Title: The Power of Simple Algorithms: From Data Science to Biological Systems
Host: Dan Spielman
In recent years, very simple randomized methods, such as stochastic iteration, sampling, and hashing, have become dominant computational tools in large-scale machine learning and data science. In this talk, I will discuss my efforts to understand and harness the remarkable power of these methods.
In particular, I will describe my work on a new class of simple, but principled, sampling algorithms for learning, estimation, and optimization. I will show how these algorithms give surprising computational breakthroughs for core problems like linear regression, low-rank matrix approximation, and kernel learning. They are especially effective when combined with more traditional algorithmic tools, like iterative methods in numerical linear algebra.
Beyond algorithm design, I will discuss my efforts to understand simple, randomized methods through a different lens: by studying how complex behavior emerges from local, stochastic interactions in biological systems. I will demonstrate how many of the same mathematical tools used to study algorithms in data science can be applied to these systems. As an example, I will highlight my research on noisy estimation and decision making in social insect colonies.
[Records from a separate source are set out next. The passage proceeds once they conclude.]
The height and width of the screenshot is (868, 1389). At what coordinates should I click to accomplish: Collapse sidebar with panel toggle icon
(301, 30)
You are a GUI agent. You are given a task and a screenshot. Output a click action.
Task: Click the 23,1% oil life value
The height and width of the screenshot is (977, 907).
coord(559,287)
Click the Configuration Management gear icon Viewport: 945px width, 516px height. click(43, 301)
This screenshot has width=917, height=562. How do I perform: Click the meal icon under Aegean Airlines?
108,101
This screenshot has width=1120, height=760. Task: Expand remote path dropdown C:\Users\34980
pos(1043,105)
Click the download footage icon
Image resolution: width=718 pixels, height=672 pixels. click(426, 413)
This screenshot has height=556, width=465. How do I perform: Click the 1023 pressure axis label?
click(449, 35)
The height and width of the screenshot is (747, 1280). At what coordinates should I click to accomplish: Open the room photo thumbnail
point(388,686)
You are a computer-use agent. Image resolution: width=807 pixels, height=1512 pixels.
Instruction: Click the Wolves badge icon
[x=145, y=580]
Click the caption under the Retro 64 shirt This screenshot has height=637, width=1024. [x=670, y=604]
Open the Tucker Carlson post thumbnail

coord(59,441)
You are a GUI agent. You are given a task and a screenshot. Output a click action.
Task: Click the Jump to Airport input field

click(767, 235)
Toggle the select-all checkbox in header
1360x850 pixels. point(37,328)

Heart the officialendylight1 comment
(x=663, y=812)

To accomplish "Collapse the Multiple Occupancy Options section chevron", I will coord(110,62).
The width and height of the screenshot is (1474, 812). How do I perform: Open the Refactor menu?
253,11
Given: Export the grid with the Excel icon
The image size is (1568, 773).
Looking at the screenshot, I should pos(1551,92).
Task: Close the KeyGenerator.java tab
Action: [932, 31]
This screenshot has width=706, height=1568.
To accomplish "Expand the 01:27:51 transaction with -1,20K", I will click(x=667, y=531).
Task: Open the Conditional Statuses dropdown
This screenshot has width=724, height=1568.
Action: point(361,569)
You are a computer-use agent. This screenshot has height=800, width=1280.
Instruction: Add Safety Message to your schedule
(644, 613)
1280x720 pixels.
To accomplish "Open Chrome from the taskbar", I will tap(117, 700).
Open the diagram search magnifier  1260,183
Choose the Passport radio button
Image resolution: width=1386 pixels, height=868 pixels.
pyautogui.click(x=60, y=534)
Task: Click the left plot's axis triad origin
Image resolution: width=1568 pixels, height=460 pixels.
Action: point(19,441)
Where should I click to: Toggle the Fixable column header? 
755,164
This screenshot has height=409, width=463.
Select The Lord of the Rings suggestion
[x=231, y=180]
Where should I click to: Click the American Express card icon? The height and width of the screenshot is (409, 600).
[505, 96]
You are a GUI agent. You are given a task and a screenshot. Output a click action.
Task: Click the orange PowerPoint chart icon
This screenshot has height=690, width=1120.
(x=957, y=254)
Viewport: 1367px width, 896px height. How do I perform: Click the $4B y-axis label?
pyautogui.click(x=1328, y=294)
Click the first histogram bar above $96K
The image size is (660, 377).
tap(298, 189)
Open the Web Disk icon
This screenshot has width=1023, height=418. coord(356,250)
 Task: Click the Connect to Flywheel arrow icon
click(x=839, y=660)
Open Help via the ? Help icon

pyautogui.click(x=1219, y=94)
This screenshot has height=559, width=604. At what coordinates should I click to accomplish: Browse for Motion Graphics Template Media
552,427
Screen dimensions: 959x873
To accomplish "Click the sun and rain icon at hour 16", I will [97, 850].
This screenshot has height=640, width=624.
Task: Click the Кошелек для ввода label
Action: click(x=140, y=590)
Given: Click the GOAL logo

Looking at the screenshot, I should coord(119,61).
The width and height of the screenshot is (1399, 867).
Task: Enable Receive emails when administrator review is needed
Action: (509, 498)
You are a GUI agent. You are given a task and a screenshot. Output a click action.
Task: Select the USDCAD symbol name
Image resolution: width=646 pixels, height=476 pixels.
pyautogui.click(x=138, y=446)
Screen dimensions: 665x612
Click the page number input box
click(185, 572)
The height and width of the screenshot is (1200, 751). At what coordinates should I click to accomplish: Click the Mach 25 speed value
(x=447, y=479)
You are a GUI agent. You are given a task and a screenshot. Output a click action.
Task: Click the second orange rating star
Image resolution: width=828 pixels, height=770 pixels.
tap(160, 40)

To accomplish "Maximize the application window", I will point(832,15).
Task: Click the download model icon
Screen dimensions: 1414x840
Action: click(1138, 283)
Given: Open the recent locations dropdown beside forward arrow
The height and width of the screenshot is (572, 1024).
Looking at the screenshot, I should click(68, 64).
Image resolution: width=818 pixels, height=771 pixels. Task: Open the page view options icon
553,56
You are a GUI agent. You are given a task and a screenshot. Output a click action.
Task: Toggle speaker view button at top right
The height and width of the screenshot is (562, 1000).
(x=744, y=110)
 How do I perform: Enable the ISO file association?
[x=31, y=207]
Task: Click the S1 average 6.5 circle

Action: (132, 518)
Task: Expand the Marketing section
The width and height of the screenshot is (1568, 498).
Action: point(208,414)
Cameron Musco is a 5th year Ph.D. student in computer science at MIT, advised by Nancy Lynch and supported by an NSF Graduate Student Fellowship. He studies the algorithmic foundations of data science and machine learning from an interdisciplinary perspective. His work draws on tools from theoretical computer science, numerical linear algebra, optimization, statistics, and biology. He is particularly interested in the power of randomized algorithms and in methods for streaming, distributed, and low-memory computation. Cameron received his undergraduate degree in computer science and applied mathematics from Yale University.